(連続方程式と運動方程式を説明します)
1)微分方程式の世界
物理学も、経済学も、微分方程式で記述される世界です。
これから、経済学を物理学の視点で整理することが可能です。
地球温暖化のシミュレーションでは、微分方程式を数値的に解きます。
基礎式は、連続方程式と方程式です。
2)連続方程式
連続方程式の原理は物質不滅の法則です。
簡単にいえば、手品のように無から有は生まれません。
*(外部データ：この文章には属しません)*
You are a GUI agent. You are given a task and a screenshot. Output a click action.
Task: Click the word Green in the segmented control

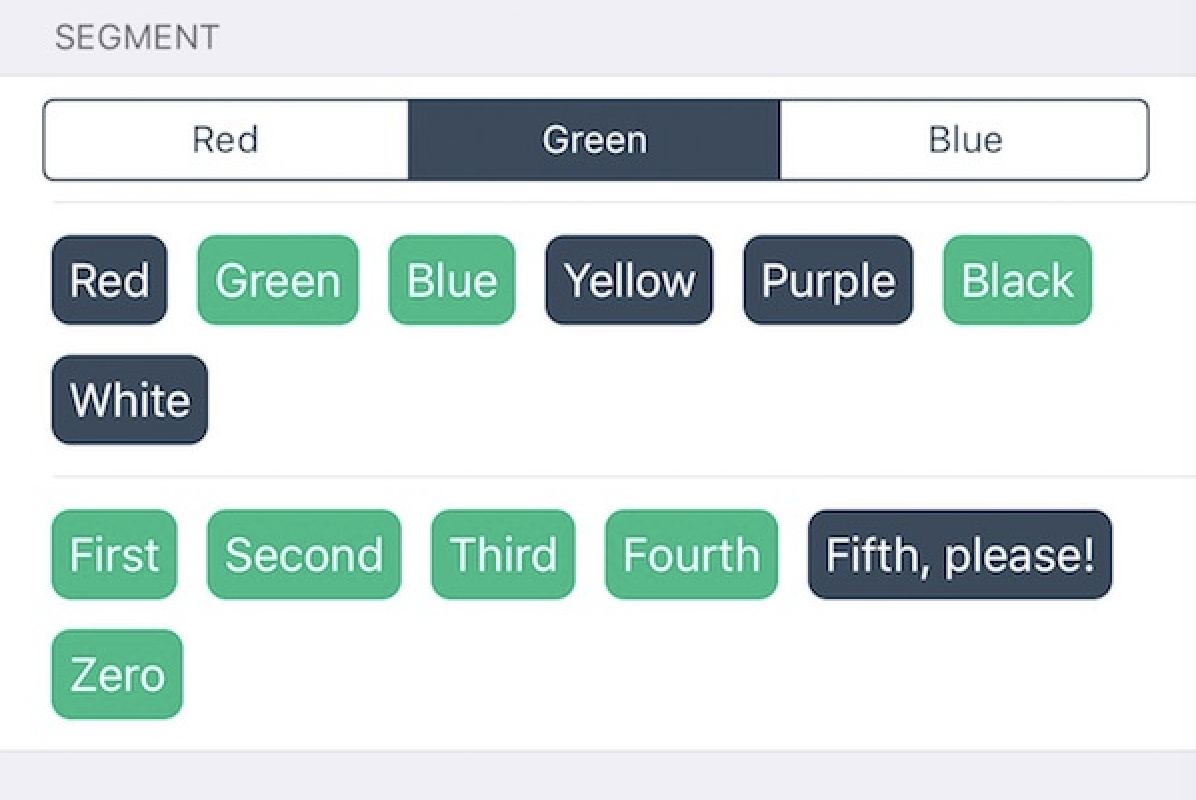594,140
逆に、有は無には、なりません。
経済学では、お金の流れの連続条件が、連続方程式の内容です。
物理学と異なる点は、生産活動によって、お金が増える点です。
生産活動は、付加価値を生み出します。
生産活動は、生産関数でモデル化されます。
コブ=ダグラス型関数は、よく使われる生産関数のひとつです。
コブ=ダグラス型関数は次の形をしています。
Y=A*f(K,L)
Y = 総生産量(通常は1年の総生産量)
K = 資本ストック
L = 労働投入量
A = 全要素生産性
コブ=ダグラス型関数では、全要素生産性が、付加価値に比例します。
モノを作るためには、部品を購入して、電気代を支払います。
こうしたお金の流れを整理すれば、連続方程式を作ることが容易になります。
産業間のお金の流れを整理した表が、産業連関表です。
これに、政府などの公的部門を付け加えた表は、社会会計行列と呼ばれます。
社会会計行列は、国の経済モデルを作る場合に、必須のデータになります。
世界の経済モデルを作成するためには、各国の社会会計行列のデータを収集する必要があります。
これは、かなりの手間になりますが、GTAPのような市販の経済モデルでは、解析ソフトとセットで各国の社会会計行列のデータが配布されています。
地球温暖化モデルを作成するには、必要なデータを整理して、フォーマットを加工するために、チームプレーが必要になりますが、世界の経済モデルの場合には、データはレディメードで準備されているので、個人でも世界経済モデルを作ることが可能です。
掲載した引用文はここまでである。